« Il
y a, dit-elle, quelque chose de difficile qui se fait jour. Mes
échanges avec cet homme prennent un tour belliqueux. C'est qu'il est
fait d'un métal dur ou qu'il a besoin de se garder des chocs, je ne
sais pas, en tout cas il faut sans cesse qu'il affirme une
suprématie, qu'il pose de l'implacable. C'est comme si on avait usé
l'été jusqu'à la corde. Dans quel désert a-t-il relégué la
tendresse ? Pourquoi se plaît-il dans ces coupes acérées, ces
coupes sombres qu'il opère et dans cette atmosphère raréfiée ?
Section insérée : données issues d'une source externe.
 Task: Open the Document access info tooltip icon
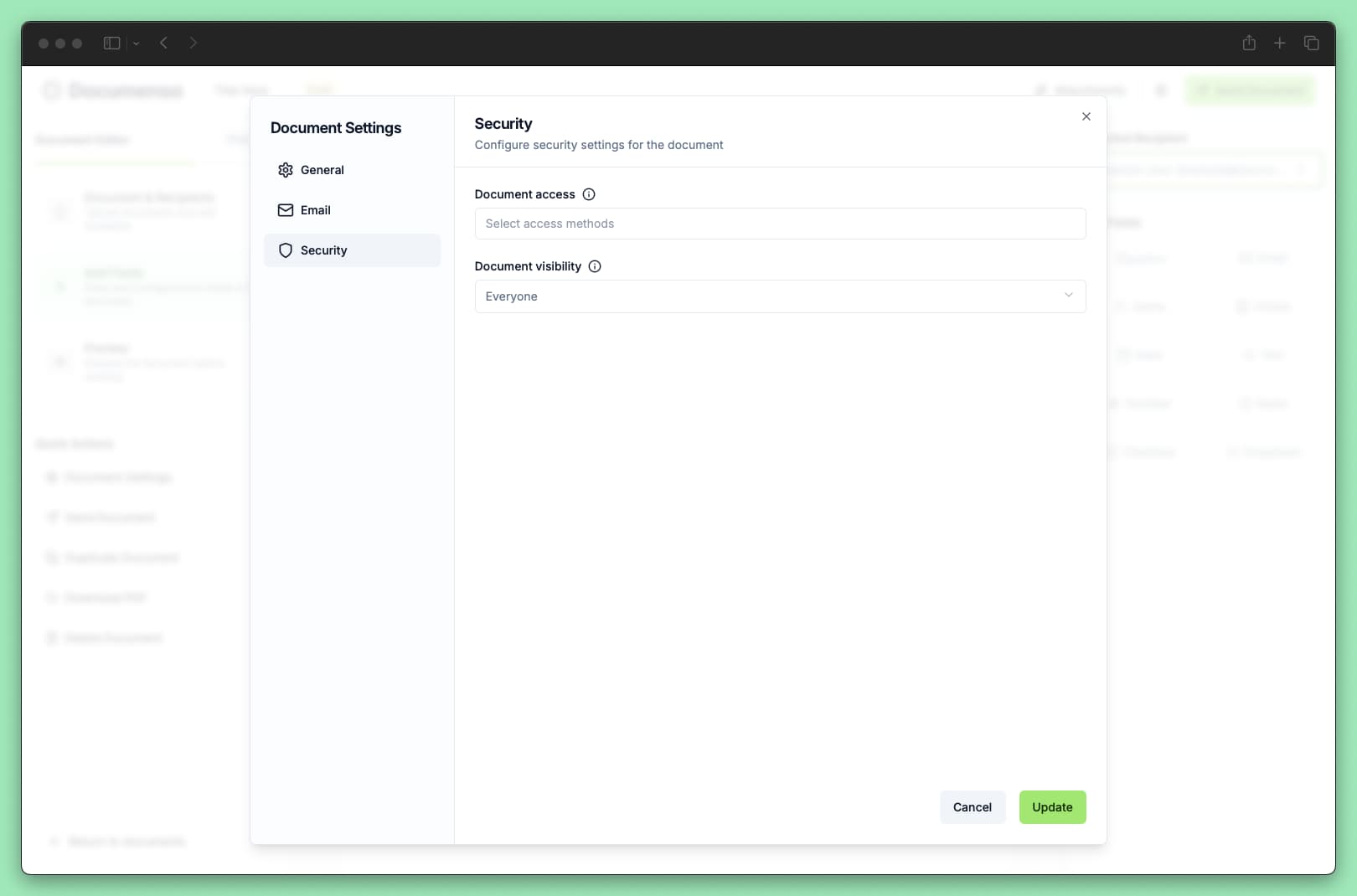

Comprenez-moi, je n'aime pas quand l'accès est trop aisé, quand on
me précède sur la route et qu'on m'ouvre grand les chambres et les
paradoxes intimes. Mais j'aime que l'alliage se fasse, fluide,
évident, et qu'il en résulte des étincelles. Or lui, il barre la
route à l'évidence, il semble fait d'un métal pas même rare mais
qui n'existe pas ailleurs sur terre. Je m'élance, il répond et
soudain quelque chose dans sa réponse fait de moi une silhouette
stoppée net. Il m'adresse des mots, en quantité, et de menus
cadeaux mais je ne sais pas où il est ni où il me situe. Je ne sais
pas si je suis une partenaire, une adversaire, une participante, un
jeu ou un enjeu. Suis-je, posée sur sa vie, une plume, volatile,
sans poids et sans nécessité ? J'aimerais parfois que la route
se courbe comme une tige, comme le dos des enfants dont vous vous
occupez.
Que
peut-elle savoir des enfants ? Des enfants de Verre ? »
C'est
un passage que je viens de découper dans On a
brûlé les ruches blanches,
de Bénédicte
Heim,
qui vient de paraître aux éditions Et le bruit de ses talons.